Ok, here's the major economic problem that no one seems to want to deal with.
1) We want the poor person to have their physical needs properly cared for.
2) We want the one who produces goods to be properly compensated for their labor.
The two goals are mutually exclusive.
It is easier to properly care for the poor if the cost of goods is low. Thus, those who care for the poor want us to donate things so they can give them away, either for free, or at very low cost, so that the poor can afford to pay whatever the very low cost is.
BUT, someone has to produce those goods. If I buy the product for less, I am paying less. The only way I can justifiably pay less is if the goods are worth less. But if the goods are worth less, then the work of the one who produced them is - by definition - worth less. Indeed, if the goods are given away for free, then the work of the one who produced it is - again, by definition - actually worthless.
We cannot both properly compensate someone for the work they do AND properly care for the poor.
Someone is going to get it in the neck.
Automation allows us to drive down the price because the worker is no longer producing anything at all. In fact, he isn't even working. Instead, the producer has purchased a machine, a tool, and the producer's tool is working 24x7, producing goods. Human work is expensive. The goods are inexpensive precisely because there is no human worker involved.

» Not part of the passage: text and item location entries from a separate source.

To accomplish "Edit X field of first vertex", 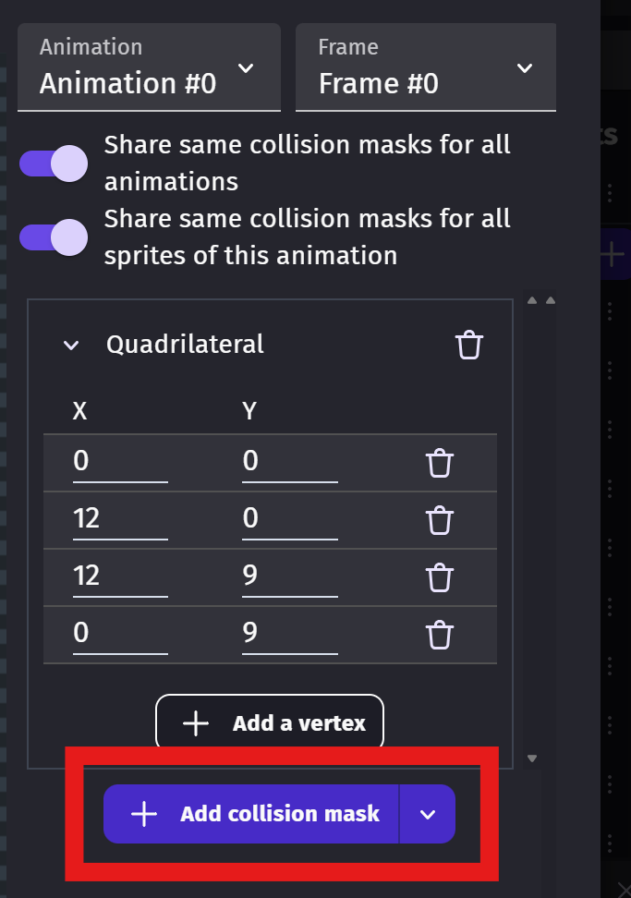I will click(x=120, y=462).
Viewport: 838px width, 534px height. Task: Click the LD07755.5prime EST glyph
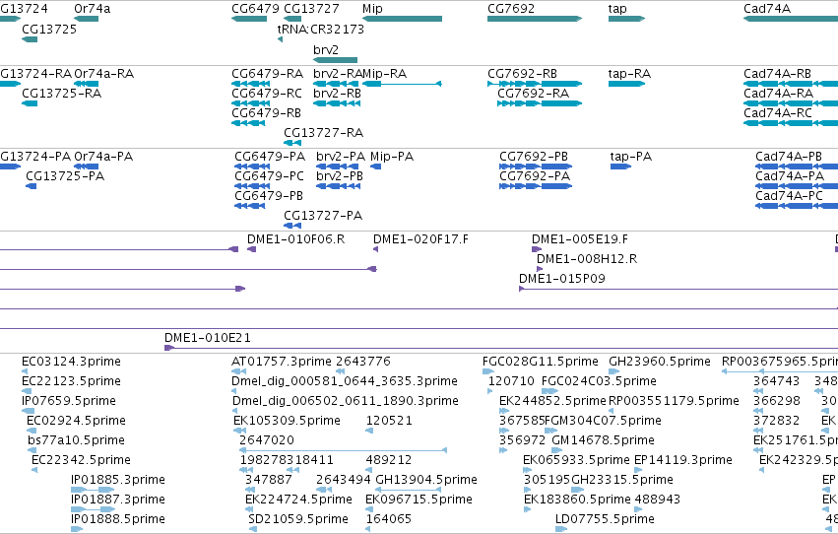(x=561, y=529)
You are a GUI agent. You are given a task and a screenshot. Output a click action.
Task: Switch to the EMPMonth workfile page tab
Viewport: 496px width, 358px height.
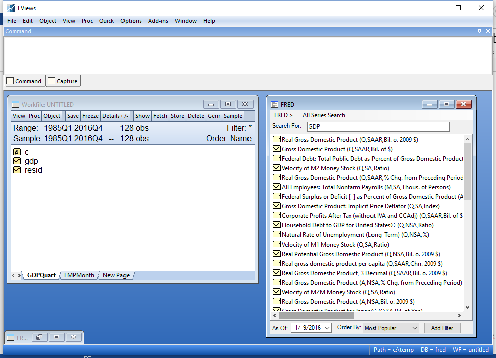pos(79,275)
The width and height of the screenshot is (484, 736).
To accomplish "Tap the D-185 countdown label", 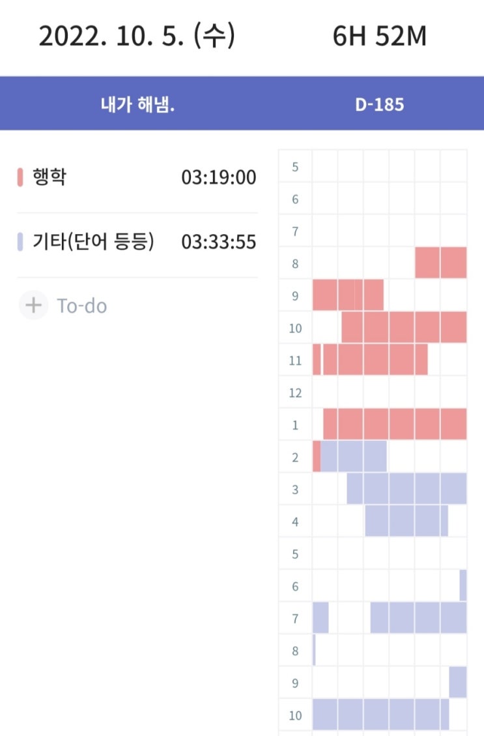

To feed, clothe, and house the poor, I have to remove as much expense from production as I can. Human workers will always be the first aspects of the production cycle to go.
On the downside, insofar as humans have no work, they do not receive a wage, and therefore become part of the mass of the poor. On the bright side, because the goods they need are now extremely inexpensive, we can much more easily feed, clothe and house them.
Machines eat up the low-skill jobs first because those are the cheapest to automate. Seven men can lift a burden, or I can use a machine, a lever, and lift it myself. By using the lever, I have put seven men on the unemployment line. But it is not a sin to use a lever, or any other machine, in order to streamline production and reduce the cost of goods, especially if my goal in reducing the cost of goods is to make it more affordable for the poor.
I don't know how to resolve this problem.
I'm not sure it can be resolved.
Someone is likely to answer "distributism", but that is no answer at all.
The Church hasn't figured out how to handle the problem represented by automation and the proliferation of machines, the proliferation of tools. In all of human history, we've never quite had the problem we now face - a culture so inundated with machines that the need for human labor is actually disappearing even as the human population continues to rise.
Pope Francis is trying to articulate the problem, but it isn't clear that he fully recognizes what is going on. To be fair, it's not clear many people do. Certainly those who oppose Francis or see him as some kind of socialist have no appreciation for the difficulties he is trying to articulate to us. No one knows what to do here. Our biggest problem right now is to clearly articulate the full extent of the problem. Any assistance anyone can give in this direction would be most helpful.